**WORK INSTRUCTIONS**: Revise the passage below on LGBTQ+ rights in Japan, starting at "Nishiyama adds that ordinances" and ending at "Japan, Nishiyama says.", so that "towns" replaces "municipalities".

She describes how the Japanese LGBTQ+ community felt intense “disappointment” in 2021 when the National Diet, Japan’s parliament, failed to pass legislation that would protect LGBTQ+ people from discrimination based on sexual orientation.
But they didn’t give up the fight for their rights – and they don’t plan to now.
“Even if [the] Japanese government didn’t legislate [an] anti-discrimination law around [the] G7 summit, it will never disappoint us, but will make us stronger and united,” Nishiyama says.
“We never give up.”
Nishiyama adds that Japan retains “inhumane requirements regarding legal gender recognition” – trans people must undergo surgery and be sterilised before they can change their gender marker.
This is despite a communique issued by G7 leaders in 2022, affirming their “full commitment to a sustained focus on realising equality between women and men as well as transgender and non-binary people”.
They also promised to ensure that “everyone – independent of their gender identity or expression or sexual orientation – has the same opportunities and is protected against discrimination and violence”.
And yet, Japan’s laws lag behind – though the country is considered relatively liberal among Asian nations, with same-sex relations legal since the 1880s.
Even if the government is slow to take up the fight for LGBTQ+ rights, societal attitudes towards the queer community – which have long been hostile – are changing.
Approximately 64 per cent of respondents to recent a Kyodo News poll supported introducing laws to promote understanding of LGBTQ+ people, and a different survey by Asahi Newspaper showed a high level of support for the legalisation of same-sex marriage in Japan.
Nishiyama adds that ordinances prohibiting LGBTQ+ discrimination have been “introduced in around 60 municipalities and over 200 have instituted ‘partnership’ systems”.
“Furthermore, a nationwide opinion poll conducted by Kawaguchi Kazuya of Hiroshima Shūdō University showed that 87.7 per cent of respondents supported the enactment of laws and ordinances that prohibit bullying and discrimination towards sexual minorities,” Nishiyama says.
“You can clearly see that acceptance in the general public towards LGBTQ+ people is high and a growing number of municipal governments have been introducing legislation to protect people from discrimination and violence based on SOGI.”
There has been backlash against this movement from “religious right-wing groups, ultra-conservative politicians and trans-exclusionary radical feminists [TERF] groups” in Japan, Nishiyama says.

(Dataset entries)
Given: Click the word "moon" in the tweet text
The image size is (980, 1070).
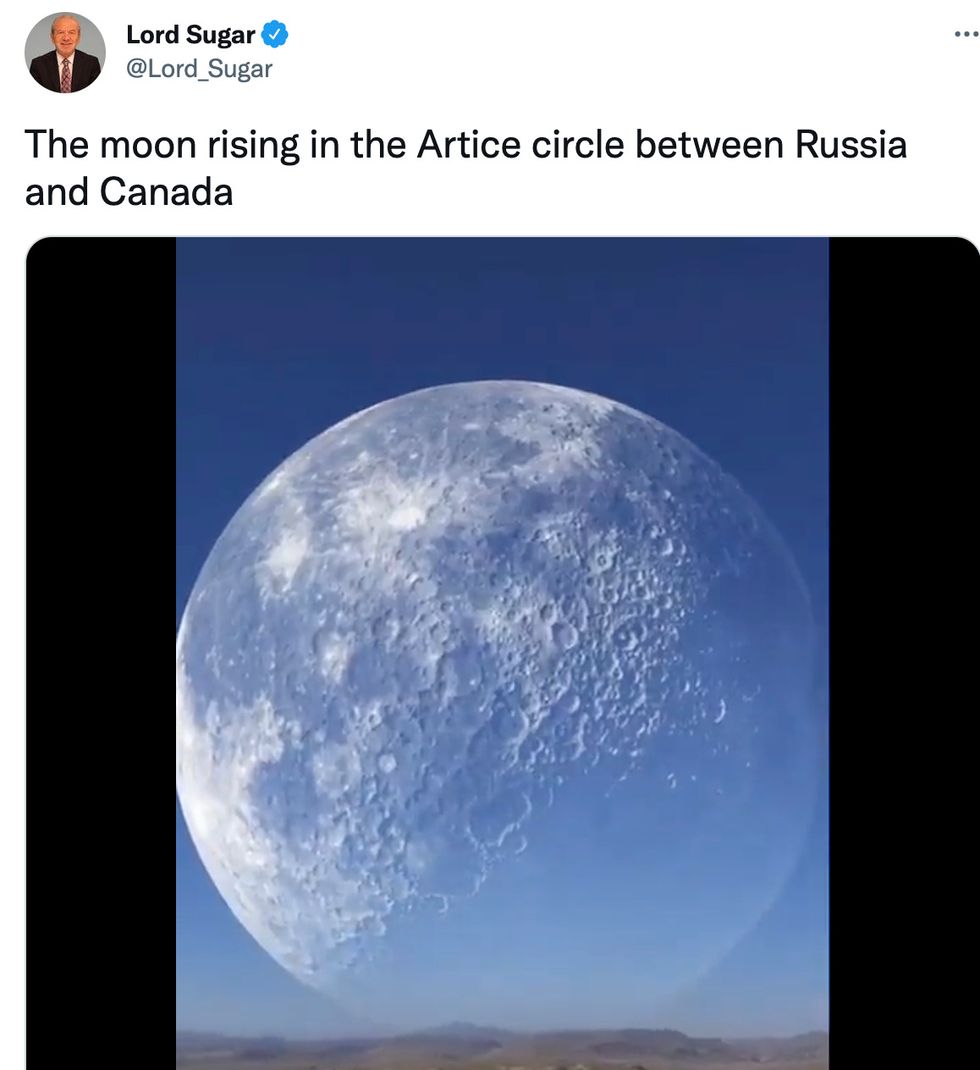Looking at the screenshot, I should (x=147, y=145).
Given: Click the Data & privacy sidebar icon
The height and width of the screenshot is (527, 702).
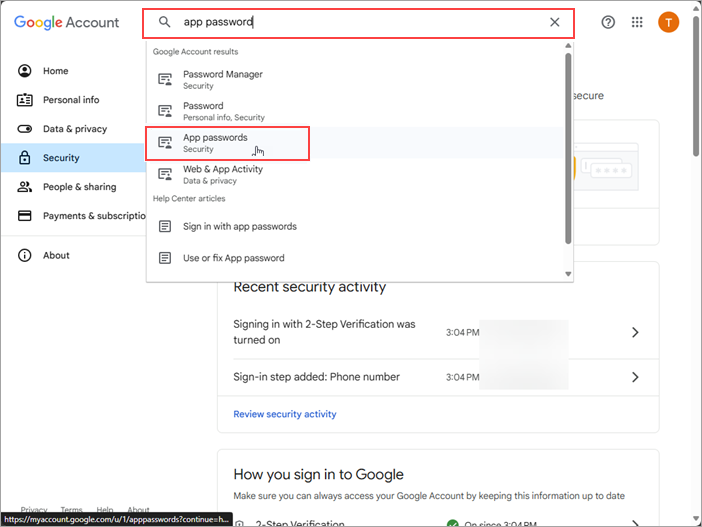Looking at the screenshot, I should 25,129.
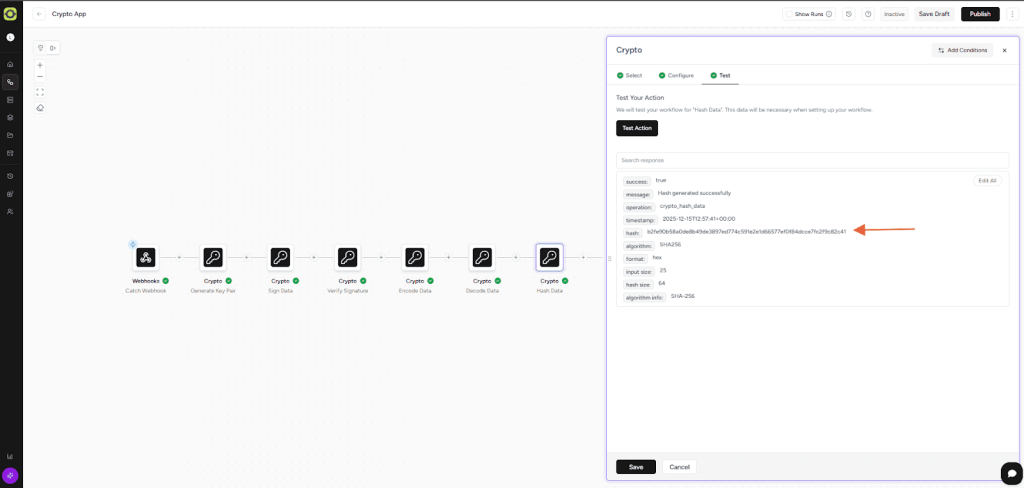Open the three-dot more options menu
This screenshot has width=1024, height=488.
tap(1011, 14)
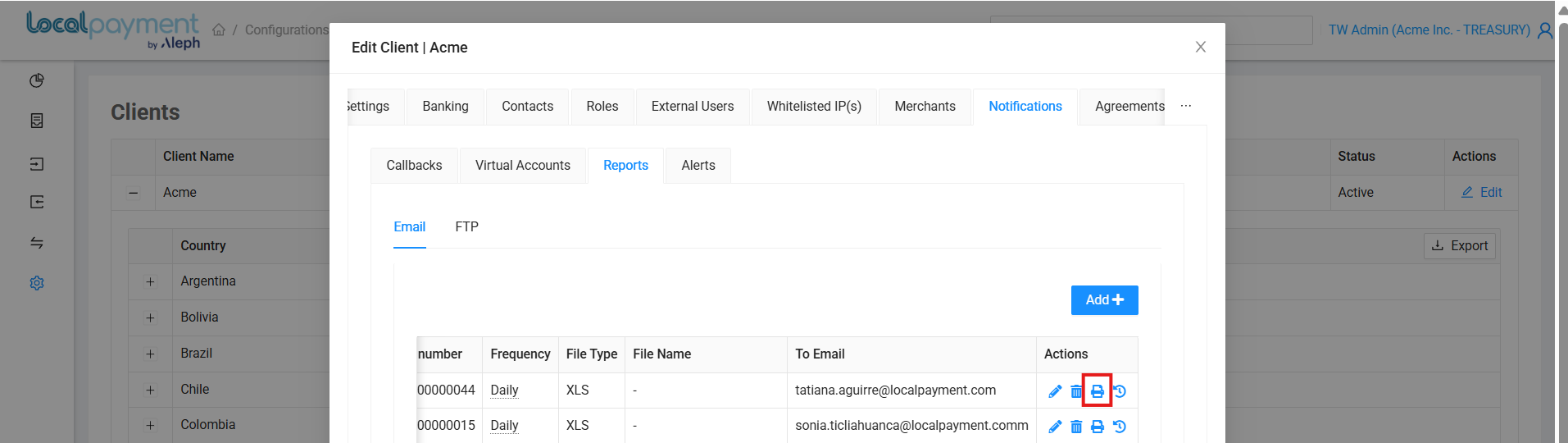
Task: Open history icon for tatiana.aguirre row
Action: [1120, 391]
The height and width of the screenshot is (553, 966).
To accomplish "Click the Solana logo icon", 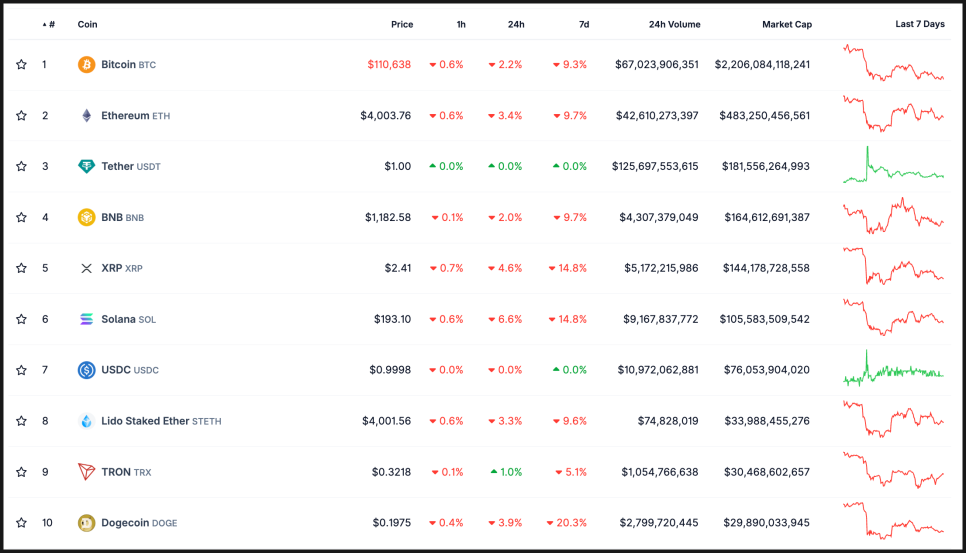I will [x=87, y=319].
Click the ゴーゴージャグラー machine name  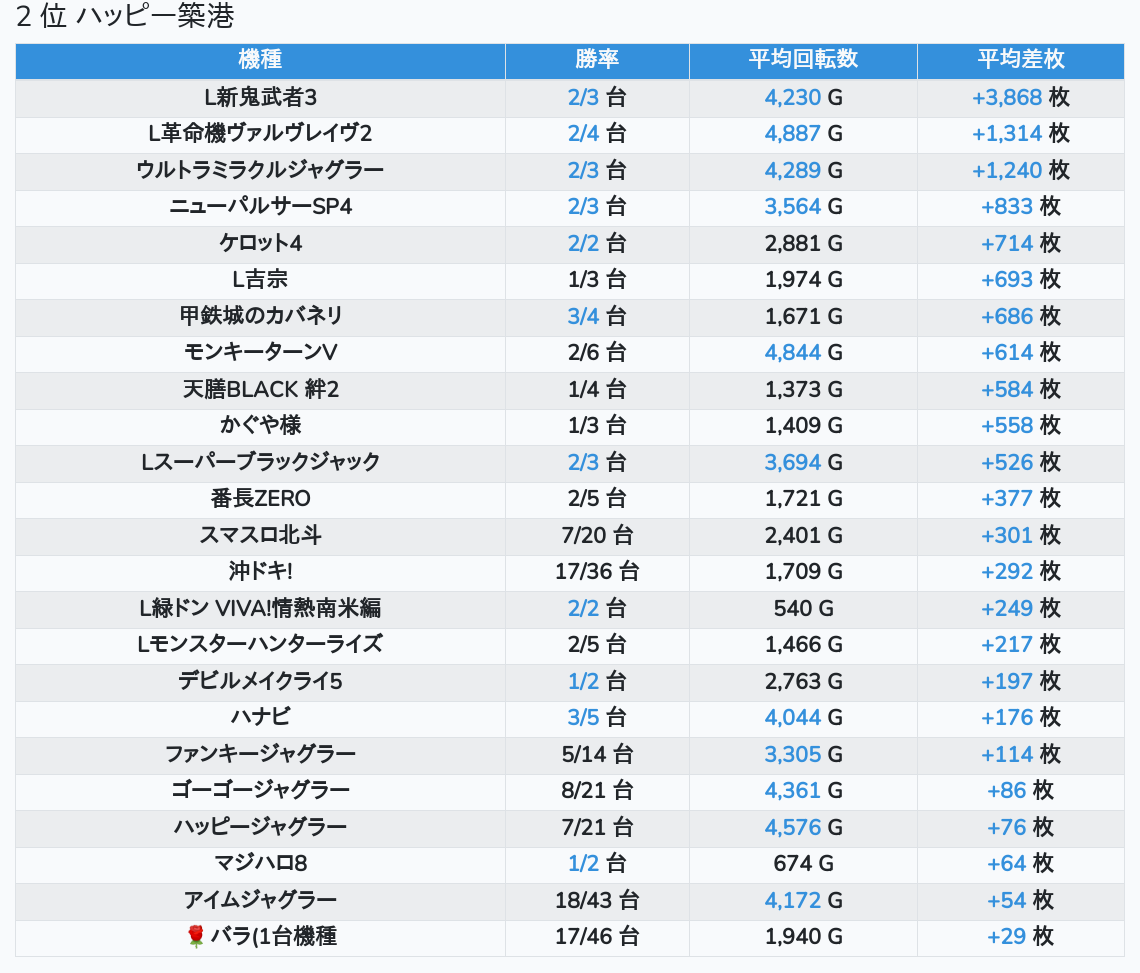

**EXERCISE SOLUTION**:
Nishiyama adds that ordinances prohibiting LGBTQ+ discrimination have been “introduced in around 60 towns and over 200 have instituted ‘partnership’ systems”.
“Furthermore, a nationwide opinion poll conducted by Kawaguchi Kazuya of Hiroshima Shūdō University showed that 87.7 per cent of respondents supported the enactment of laws and ordinances that prohibit bullying and discrimination towards sexual minorities,” Nishiyama says.
“You can clearly see that acceptance in the general public towards LGBTQ+ people is high and a growing number of municipal governments have been introducing legislation to protect people from discrimination and violence based on SOGI.”
There has been backlash against this movement from “religious right-wing groups, ultra-conservative politicians and trans-exclusionary radical feminists [TERF] groups” in Japan, Nishiyama says.